I know someone whose family has suffered the most devastating loss imaginable: the murder of a daughter and sister, her unborn child, and her husband. The young man who did it is in jail and will be for the rest of his life. My friend has thought about this as deeply and more immediately than any theologian or legal scholar. She writes in an article on the death penalty, which she opposes, “Does healing require forgiveness? As a Christian, it does for me. Let me be clear: I forgive the killer not because he has an excuse; he had none whatsoever. I forgive not because he asked for it; he hasn’t. I don’t forgive for him. I forgive for the One who asked and taught me to—for God; for the author and protector of my faith, Jesus Christ.”
The movie Amazing Grace is about the story of William Wilberforce and the end of the slave trade in Great Britain, a very profitable enterprise. Wilberforce’s mentor and inspiration is an old man by the name of John Newton, a former slave trader, captain of a slave ship, who became convinced that what he was doing was wrong, terribly wrong, a sin against God. Newton’s conversion led him to turn around, to get out of the slave business, and to spend the rest of his days doing humble tasks, cleaning floors in a church, as penance, always haunted by his guilt. Wilberforce had known him for a long time and is inspired to mount an effort in Parliament to end the slave trade. Newton encourages him to continue the battle, but old, frail, he still longs to know God’s forgiveness, that he’s all right with God, that God’s grace is for him in spite of what he did years ago.

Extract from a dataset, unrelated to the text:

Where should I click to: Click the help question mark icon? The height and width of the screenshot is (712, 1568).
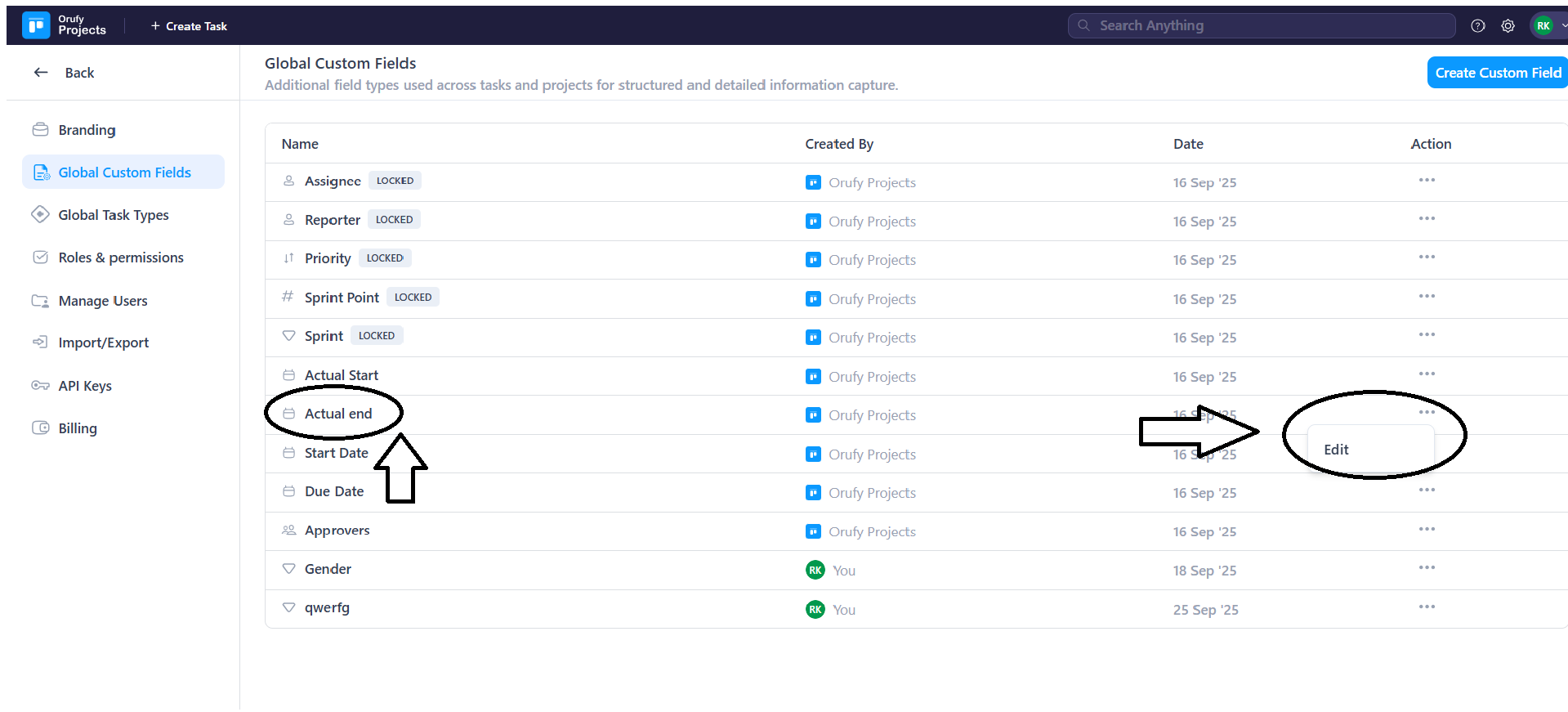[1477, 26]
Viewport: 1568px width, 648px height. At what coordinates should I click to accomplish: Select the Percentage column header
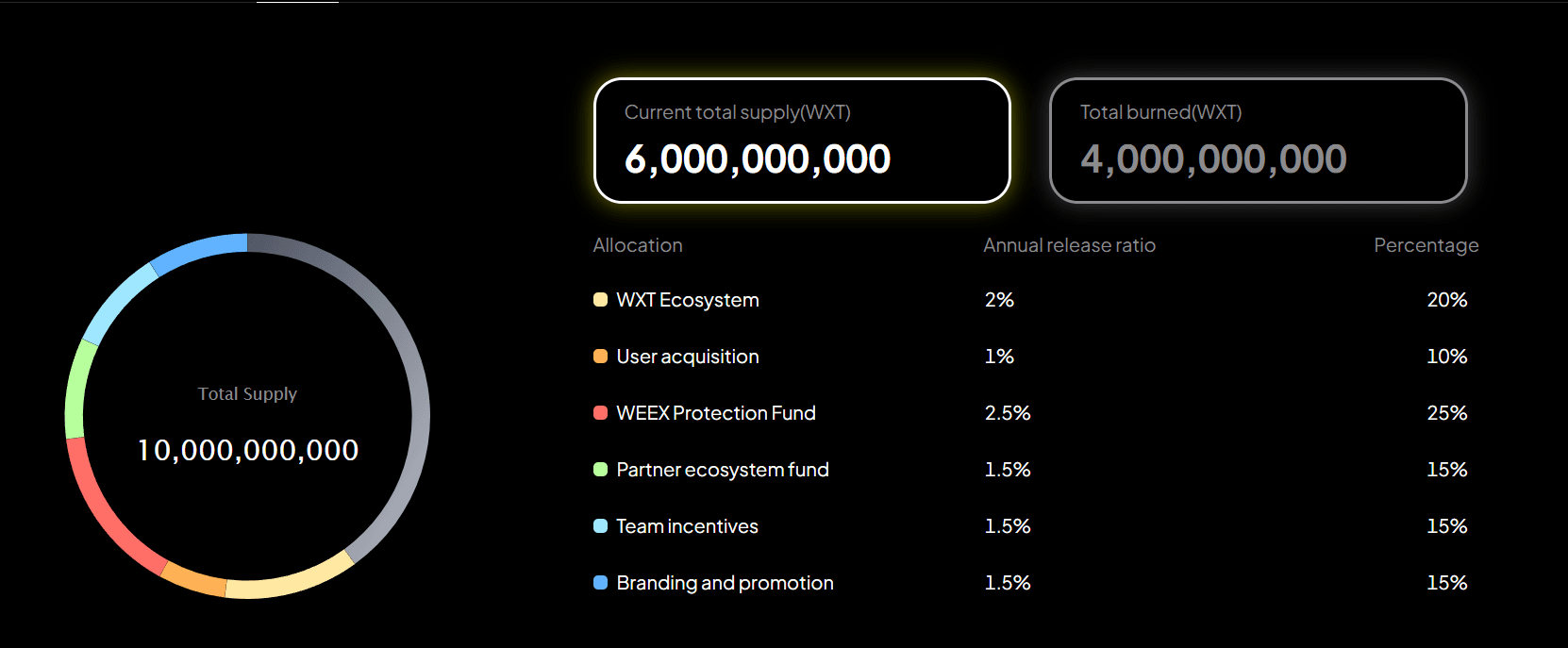point(1426,245)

It’s not clear in the movie whether he ever understands God’s “preemptive forgiveness,” but he must have, because he’s the one, former slave trader John Newton, who wrote,
Amazing grace, how sweet the sound,
That saved a wretch like me!
I once was lost but now am found,
Was blind but now I see.
How important is this? How central to our faith? We are deep in Lent now, and the cross looms ahead. When they nailed Jesus to the cross and left him hanging there, his strength fading, the life literally bleeding out of him, looking down, watching as his friends ran away and the authorities mocked and taunted, as soldiers threw dice for what was left of his garments, he spoke. Seven times, the Bible says.
He did not say,
“You’re going to burn in hell for this.”
“You will get yours one day.”
“You’ll be sorry.”
He did not curse.
He did not say, “God,” literally, “damn you for this.”
Those who were there heard him say, simply, “Father, forgive them.”1
Amen.
Notes
1. Thank you to Fred Craddock for the ideas, in Why Is Forgiveness So Difficult?, for this conclusion.